Before I start describing the hardware, you may want to purge that mental image of a completely revolutionary, never-before-seen conceptual design, because there's no mistaking that the Harmony is a true-blue remote control. Actually, the only product the Harmony could be confused with is... a cellular telephone! Easy Zapper seems to have borrowed heavily from the mobile communications design pot when coming up with the Harmony's physical configuration. It seems that Easy Zapper decided they didn't need to reinvent the wheel, as it were: if a cell phone is meant to be held in your hand, why not use the same format for a remote control? Just watch which one you take to work in the morning!
Appearing eerily like a Nokia model 6185 phone - an image only enhanced by the fact that it uses the identical LCD screen - the Harmony is also roughly the same dimensions at 2" wide, 5.25" long and 1.25" thick (5.1cm by 13.4cm by 3.2cm). It weighs in at a mere 3oz (90gr) and 4.5oz with three AAA batteries (120gr), making it the smallest and lightest remote I've yet tested. The Harmony is backed by a 90-day warranty, significantly shorter than the 1-year industry standard.

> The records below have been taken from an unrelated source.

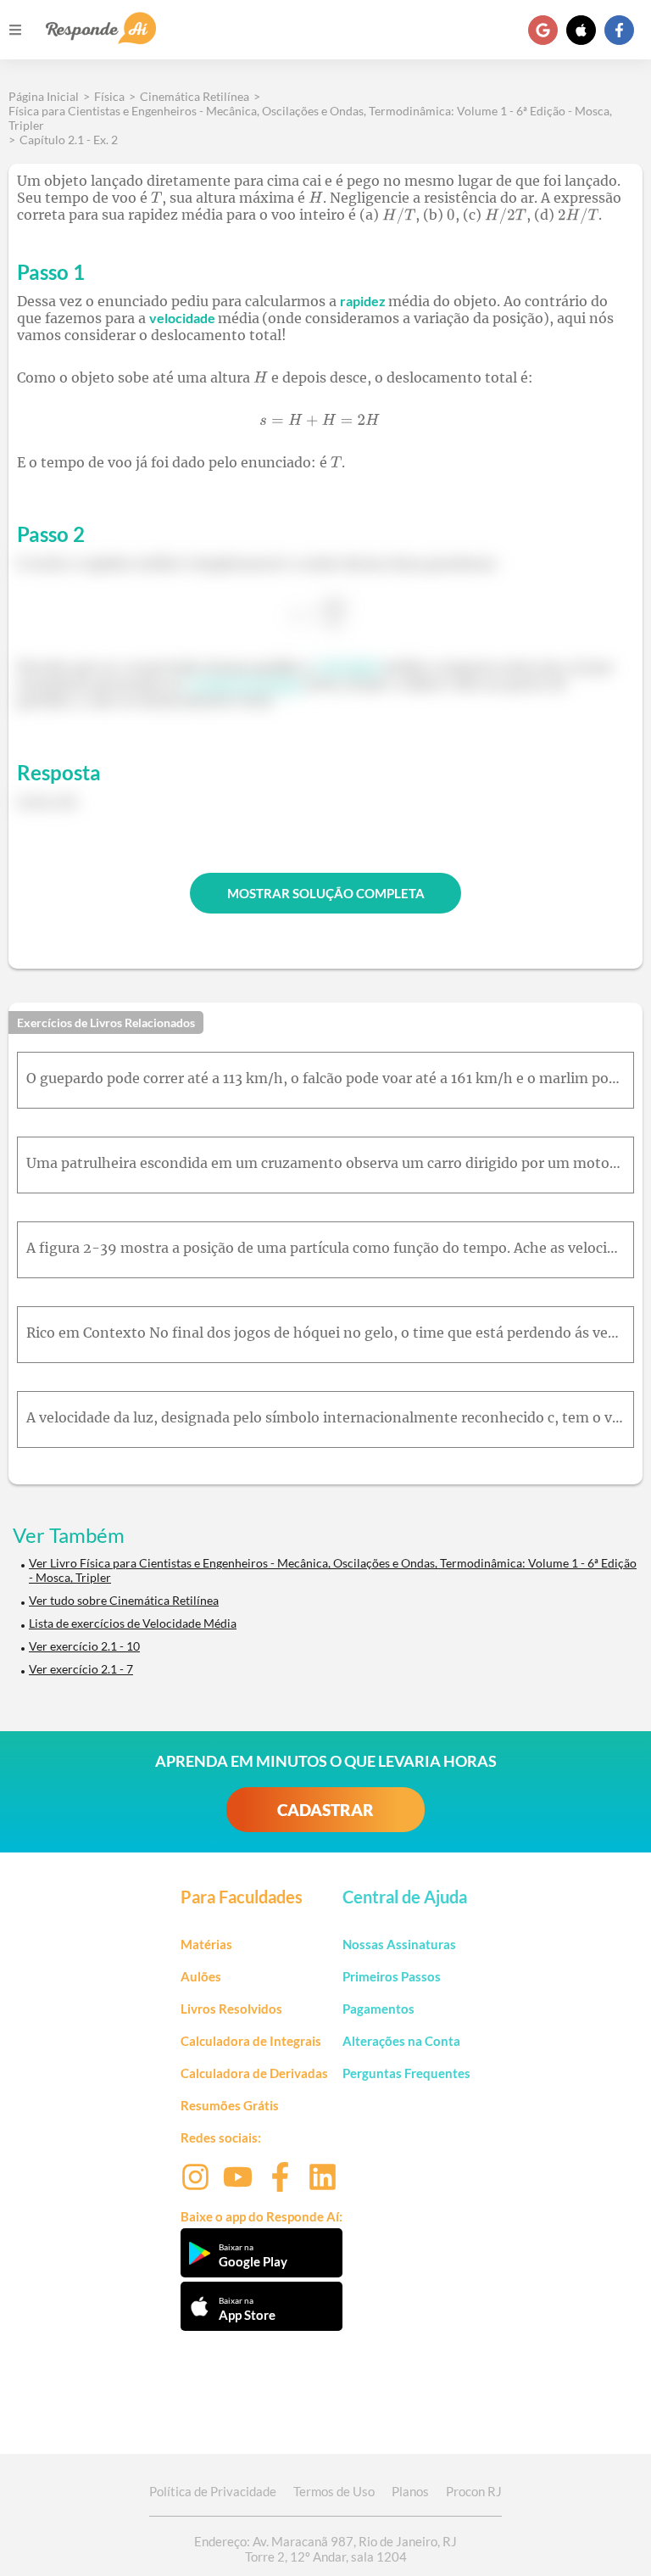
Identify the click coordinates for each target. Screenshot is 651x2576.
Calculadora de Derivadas (254, 2073)
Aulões (201, 1976)
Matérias (206, 1944)
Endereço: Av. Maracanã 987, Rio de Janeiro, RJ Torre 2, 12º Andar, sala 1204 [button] (325, 2549)
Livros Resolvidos (231, 2008)
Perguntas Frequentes (406, 2073)
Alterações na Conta (401, 2040)
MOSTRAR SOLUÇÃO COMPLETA (326, 893)
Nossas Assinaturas (399, 1944)
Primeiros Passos (391, 1976)
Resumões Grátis (230, 2105)
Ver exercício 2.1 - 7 (81, 1669)
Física (109, 96)
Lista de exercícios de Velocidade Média (132, 1623)
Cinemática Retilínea (194, 96)
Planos (410, 2491)
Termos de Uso (334, 2491)
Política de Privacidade (212, 2491)
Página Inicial (43, 96)
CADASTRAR (325, 1809)
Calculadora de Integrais (251, 2040)
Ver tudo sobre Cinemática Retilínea (124, 1600)
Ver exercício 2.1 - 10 (84, 1646)
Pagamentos (378, 2008)
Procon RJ (474, 2491)
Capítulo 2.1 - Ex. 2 (68, 139)
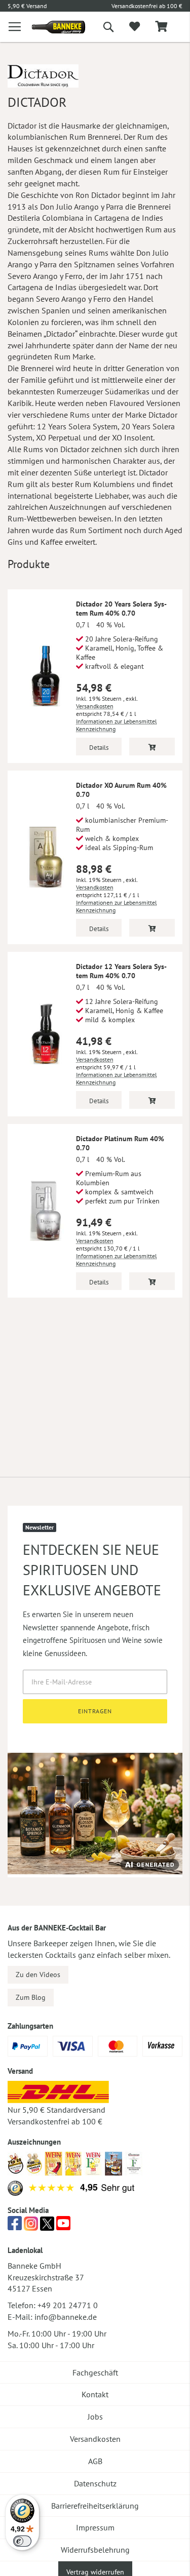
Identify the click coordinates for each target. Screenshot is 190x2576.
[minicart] (161, 27)
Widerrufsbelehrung (95, 2550)
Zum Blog (31, 1997)
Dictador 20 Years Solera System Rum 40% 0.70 (121, 608)
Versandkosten (94, 706)
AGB (95, 2461)
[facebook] (15, 2226)
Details (98, 747)
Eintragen (95, 1711)
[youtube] (63, 2226)
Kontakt (95, 2394)
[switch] (22, 2541)
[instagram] (31, 2226)
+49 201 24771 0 (67, 2305)
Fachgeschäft (95, 2372)
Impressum (95, 2527)
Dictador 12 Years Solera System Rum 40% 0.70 (121, 971)
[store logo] (51, 27)
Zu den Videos (38, 1974)
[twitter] (47, 2226)
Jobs (95, 2416)
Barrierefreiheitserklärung (95, 2506)
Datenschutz (95, 2483)
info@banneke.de (65, 2317)
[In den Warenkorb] (152, 746)
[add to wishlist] (134, 27)
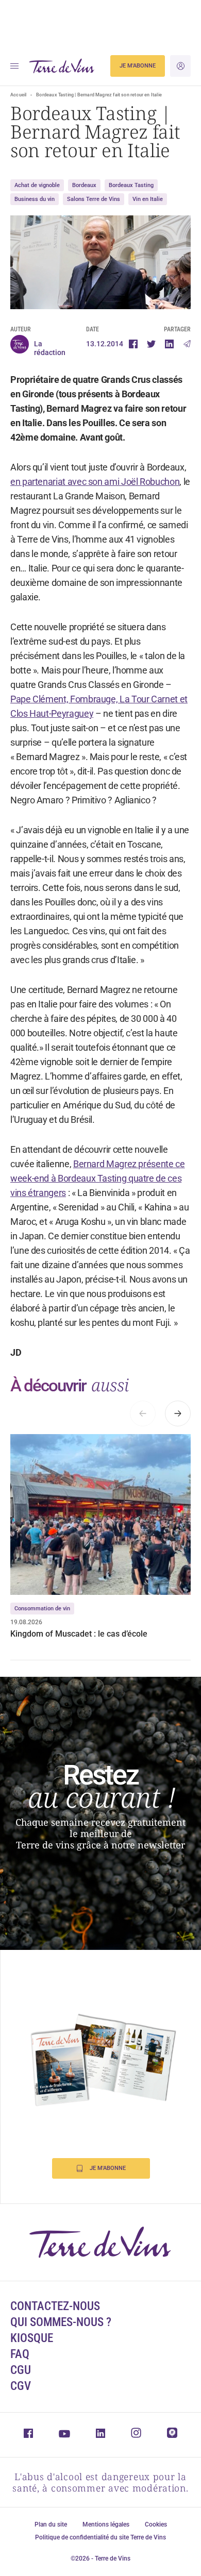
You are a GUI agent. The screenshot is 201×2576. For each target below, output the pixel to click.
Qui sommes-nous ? (60, 2322)
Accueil (18, 94)
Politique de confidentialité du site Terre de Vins (100, 2537)
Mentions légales (105, 2524)
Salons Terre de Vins (93, 199)
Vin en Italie (147, 199)
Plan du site (51, 2524)
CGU (20, 2370)
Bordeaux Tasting (131, 185)
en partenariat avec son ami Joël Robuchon (94, 481)
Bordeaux (84, 185)
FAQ (19, 2354)
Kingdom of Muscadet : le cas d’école (78, 1634)
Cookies (156, 2524)
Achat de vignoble (37, 185)
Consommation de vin (42, 1608)
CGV (20, 2386)
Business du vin (34, 199)
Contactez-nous (55, 2306)
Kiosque (31, 2338)
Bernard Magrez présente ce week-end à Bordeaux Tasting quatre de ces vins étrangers (97, 1178)
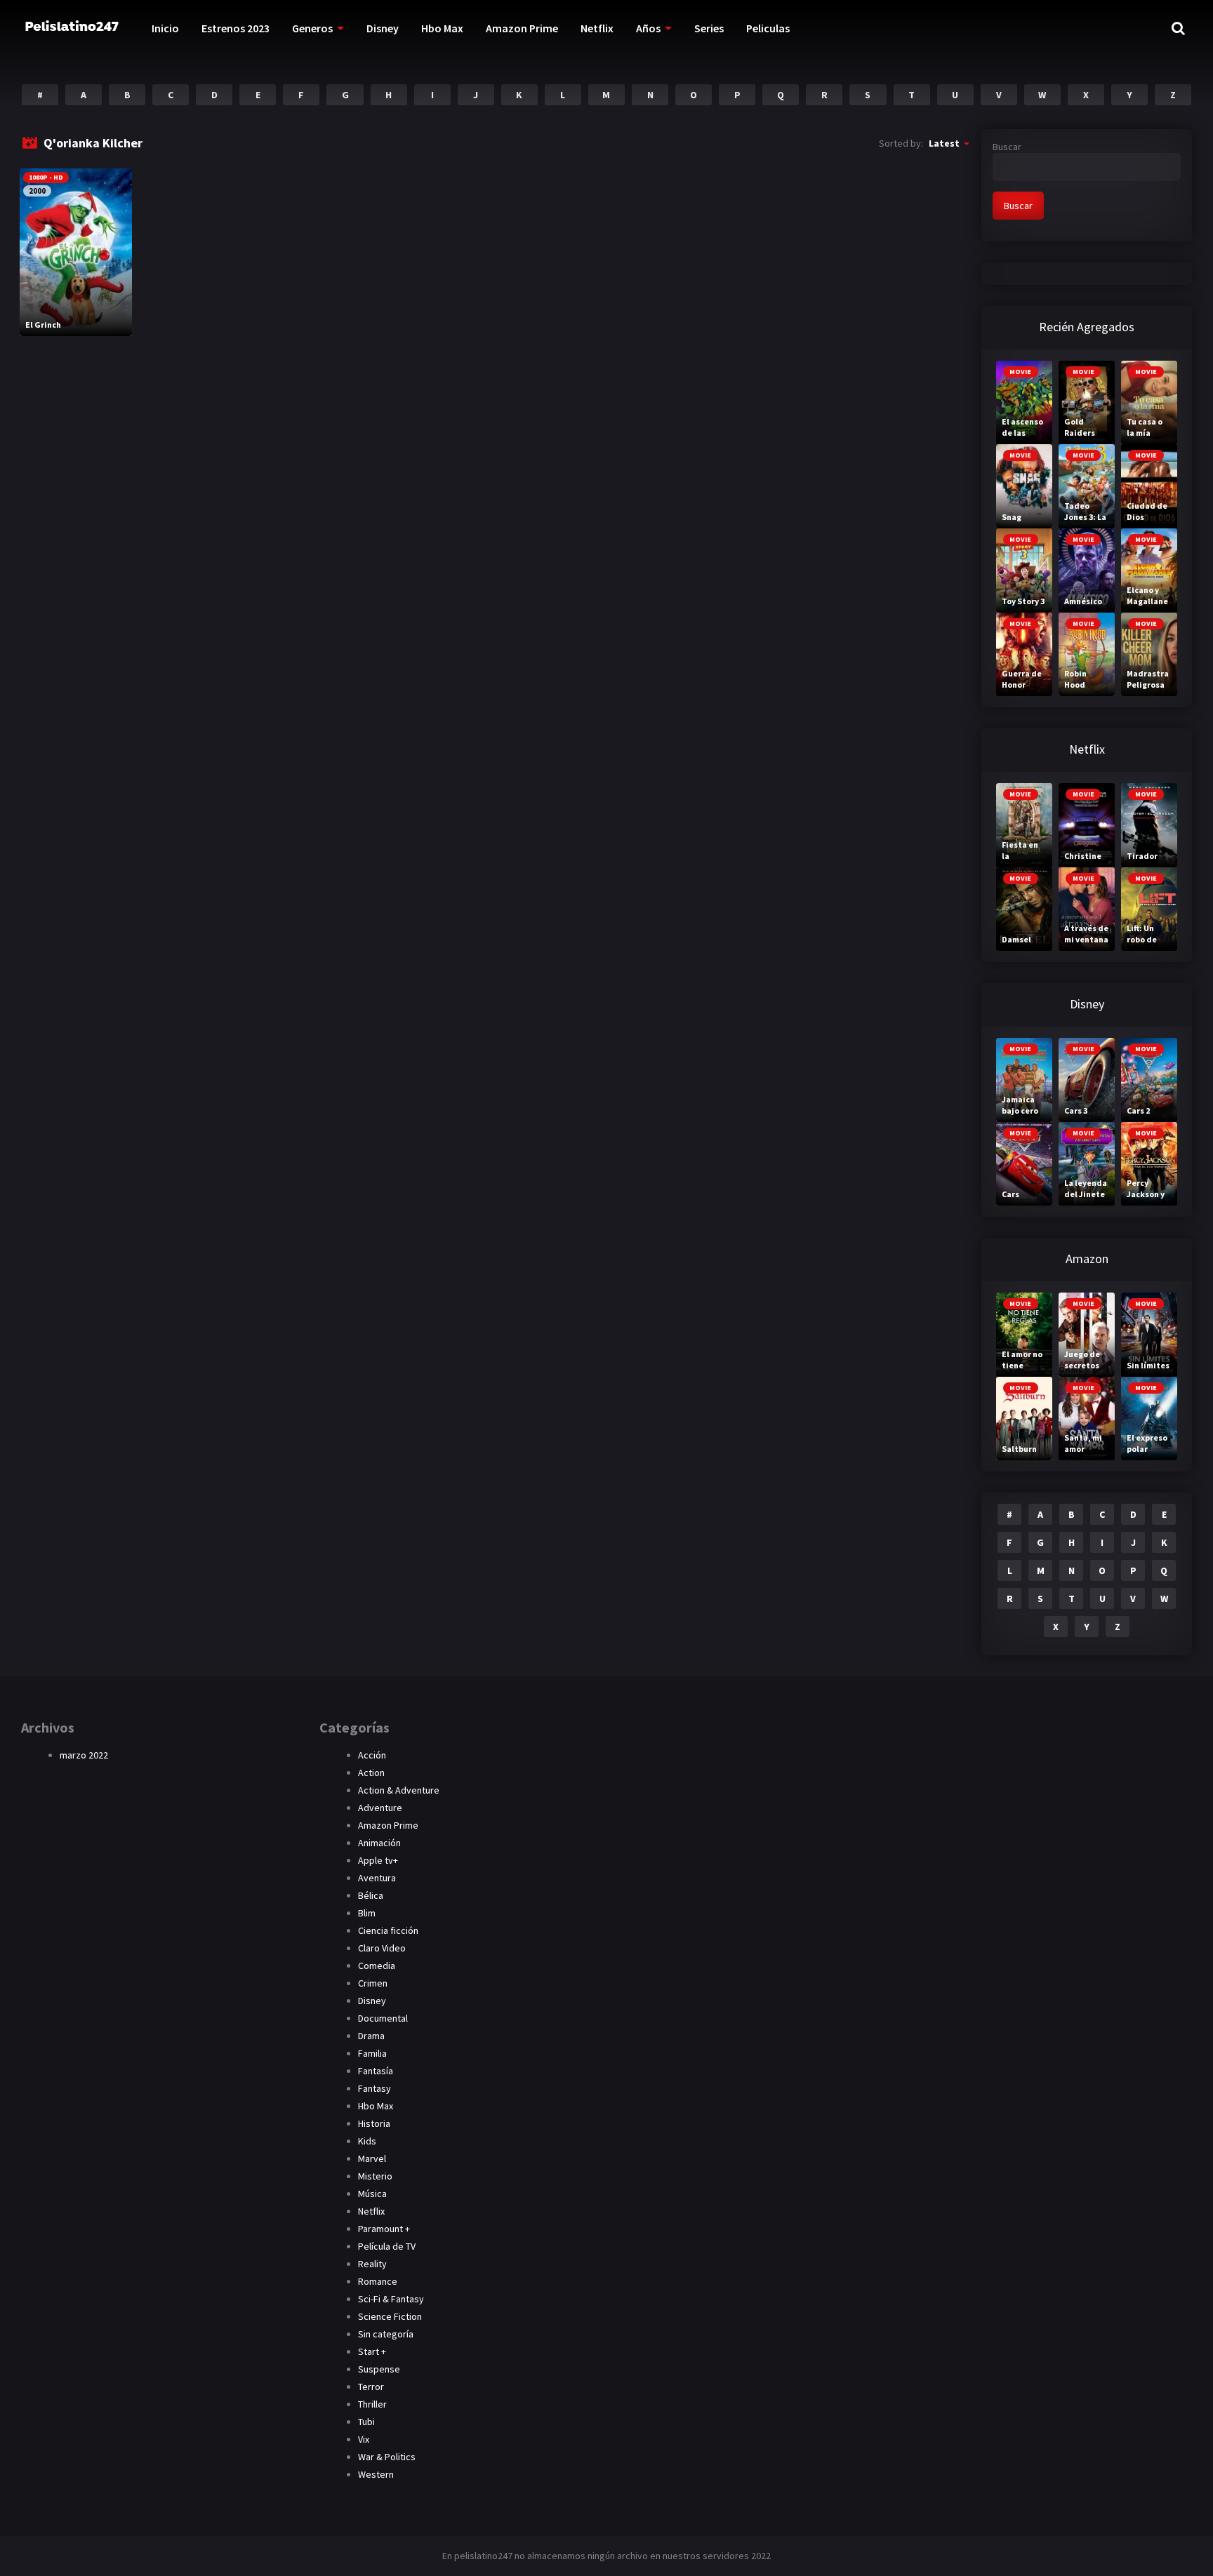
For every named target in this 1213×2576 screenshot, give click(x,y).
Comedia (376, 1965)
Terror (371, 2386)
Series (709, 28)
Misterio (375, 2176)
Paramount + (384, 2228)
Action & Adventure (398, 1790)
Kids (367, 2141)
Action (371, 1772)
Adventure (380, 1807)
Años (648, 28)
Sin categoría (385, 2334)
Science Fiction (390, 2316)
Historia (374, 2123)
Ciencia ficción (388, 1930)
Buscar (1007, 146)
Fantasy (374, 2088)
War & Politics (387, 2456)
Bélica (370, 1895)
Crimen (372, 1983)
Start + (372, 2351)
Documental (383, 2018)
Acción (372, 1755)
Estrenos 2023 (235, 28)
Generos (312, 28)
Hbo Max (442, 28)
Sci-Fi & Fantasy (391, 2299)
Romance (377, 2281)
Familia (372, 2053)
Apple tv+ (378, 1860)
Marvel (372, 2158)
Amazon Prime (522, 28)
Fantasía (375, 2070)
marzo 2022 (84, 1755)
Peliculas (768, 28)
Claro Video (382, 1948)
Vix (363, 2439)
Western (376, 2474)
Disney (382, 28)
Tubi (366, 2421)
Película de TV (387, 2246)
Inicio (165, 28)
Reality (372, 2263)
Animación (379, 1842)
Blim (367, 1913)
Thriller (372, 2404)
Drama (371, 2035)
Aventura (377, 1877)
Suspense (379, 2369)
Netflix (597, 28)
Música (372, 2193)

When I first began using the Harmony, I found it quite easy to accidentally hold upside down. Most of us are used to having an LCD screen at the top of a product - especially one that resembles a cell phone - but with the Harmony its rather diminutive screen has been slid down to the bottom. This positioning is quite smart on such a compact device, since holding the Harmony in one hand and pressing a button doesn't obscure the view of the screen. The used portion of the LCD measures a scant 1.25" wide and 0.75" high (3.2cm by 1.9cm), with a diagonal measurement of 1.35" (3.4cm) and a resolution of 84 by 48 pixels. Not exactly in the same class as other graphical remotes, but adequate for simple text.